Hypoxic Respiratory Failure
Hypoxic respiratory failure may result from respiratory distress syndrome, persistent pulmonary hypertension, meconium aspiration, pneumonia, or sepsis.
TreatmentTreatment typically includes oxygen support, mechanical ventilation, and induction of alkalosis, neuromuscular blockade, or sedation.
Extracorporeal membrane oxygenation is an invasive technique that may be considered in neonates when other therapies fail. Inhaled nitric oxide is both a vasodilator and a mediator in many physiologic and pathologic processes. Inhaled nitric oxide has also been proposed for use in preterm infants less than 34 weeks of gestation and in adults.
Also, there are several potential uses in surgery. One is the proposed use of inhaled nitric oxide to manage pulmonary hypertension after cardiac surgery in infants and children with congenital heart disease. In congenital heart disease patients, increased pulmonary blood flow can cause pulmonary hypertension. Cardiac surgery can restore the pulmonary vasculature to normal, but there is the potential for complications, including post-operative pulmonary hypertension, which can prevent weaning from ventilation and is associated with substantial morbidity and mortality. Another potential surgical application is the use of inhaled nitric oxide in lung transplantation to prevent or reduce reperfusion injury.
In 1999, INOmax™ (Ikaria) was cleared for marketing by the U.S. Food and Drug Administration through the 510(k) process for the following indication: “INOmax, in conjunction with ventilatory support and other appropriate agents, is indicated for the treatment of term and near-term (>34 weeks) neonates with hypoxic respiratory failure associated with clinical or echocardiographic evidence of pulmonary hypertension.” In 2015, Mallinckrodt acquired Ikaria.
In 2014, Advanced Inhalation Therapies received orphan drug designation for its proprietary formulation of nitric oxide as an adjunctive treatment of cystic fibrosis.
In 2019, Genosyl® (nitric oxide for inhalation; Vero Biotech, LLC) received FDA approval to "improve oxygenation and reduce the need for extracorporeal membrane oxygenation in term and near-term (>34 weeks gestation) neonates with hypoxic respiratory failure associated with clinical or echocardiographic evidence of pulmonary hypertension." In April 2021, the GENOSYL DS Nitric Oxide Delivery System was recalled due to a software issue that leads to errors in the delivery of nitric oxide.
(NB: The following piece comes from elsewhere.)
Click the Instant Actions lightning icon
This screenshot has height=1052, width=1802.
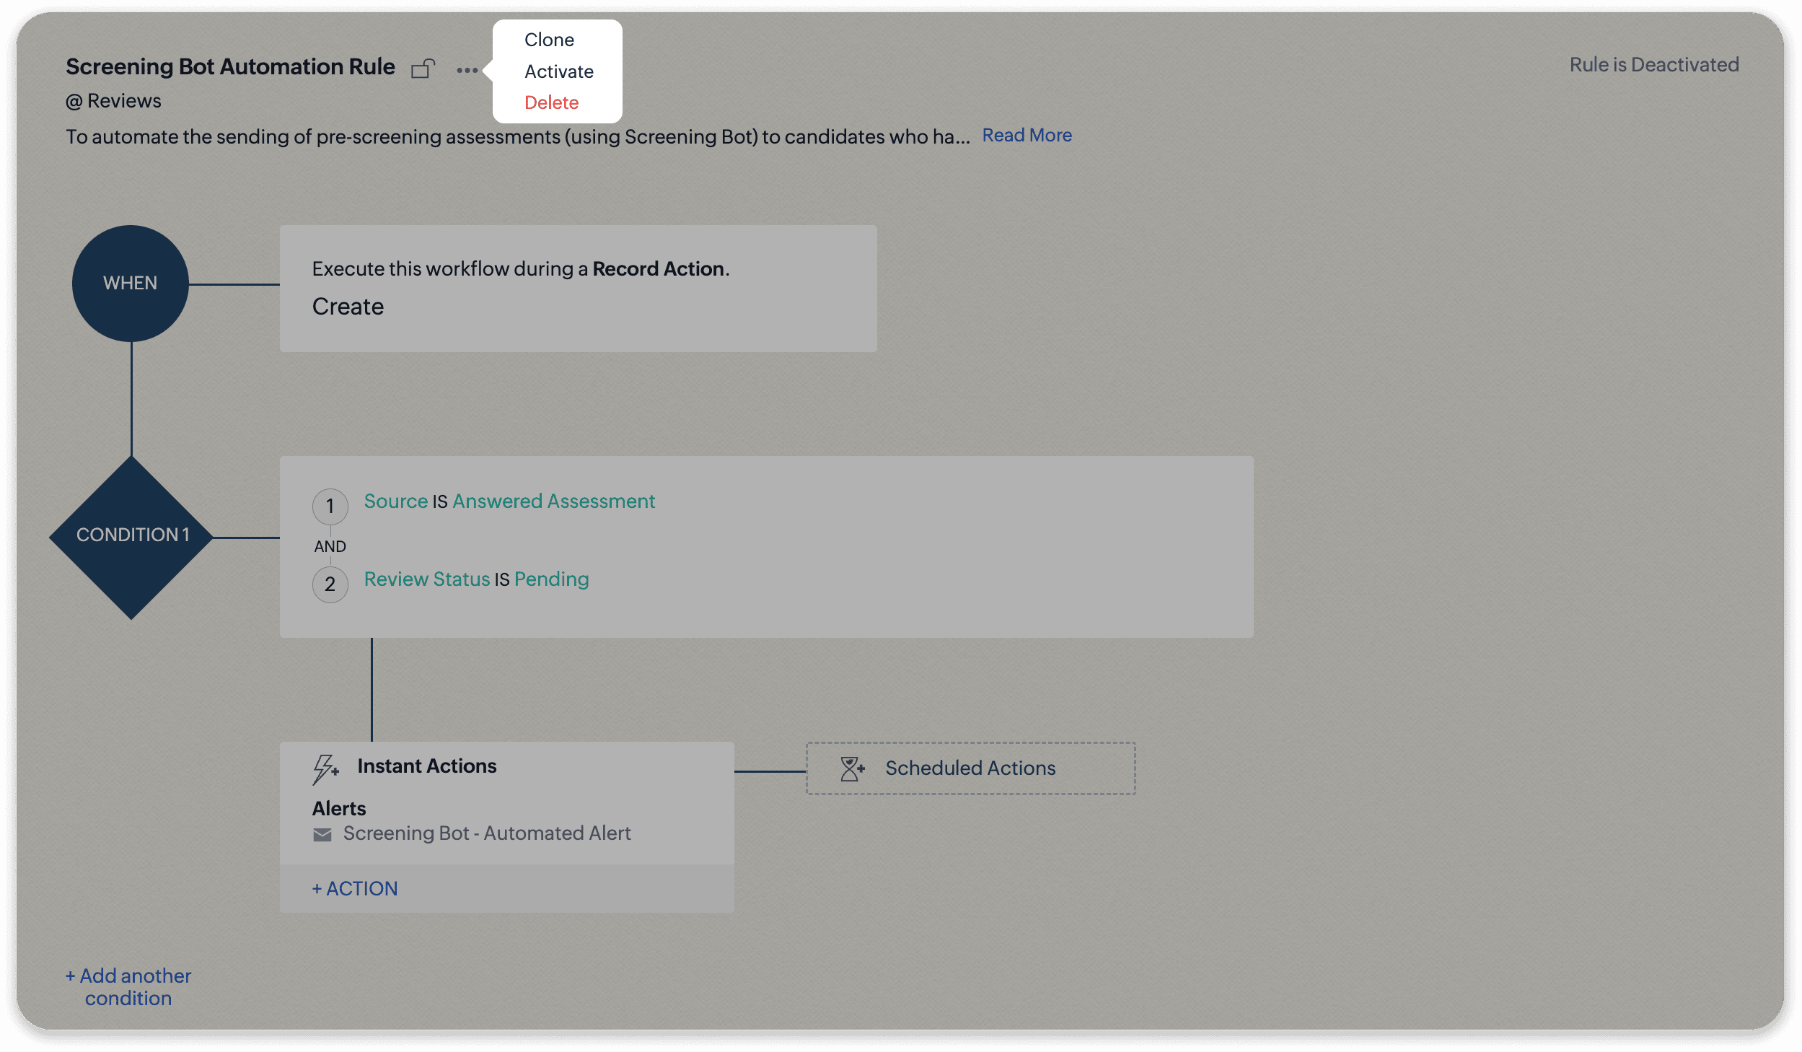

For impacted devices, the issue was corrected with the release of Software 2.2.4.
In 2020, the FDA granted emergency expanded access for INOpulse (Bellerophon Therapeutics) inhaled nitric oxide delivery system for treating COVID-19.
Inhaled nitric oxide may be considered medically necessary as a component of treatment of:
Hypoxic respiratory failure in neonates born at more than 34 weeks of gestation.
Other indications for inhaled nitric oxide are investigational, including, but not limited to:
Treatment of premature neonates born at less than or equal to 34 weeks of gestation with hypoxic respiratory failure;
Treatment of adults and children with acute hypoxemic respiratory failure;
Postoperative use in adults and children with congenital heart disease;
In lung transplantation, during and/or after graft reperfusion.
None
The coverage guidelines outlined in the Medical Policy Manual should not be used in lieu of the Member's specific benefit plan language.
Inhaled nitric oxide appears to be of greatest benefit to neonates born at more than 34 weeks for whom primary or secondary pulmonary hypertension is a component of hypoxic respiratory failure.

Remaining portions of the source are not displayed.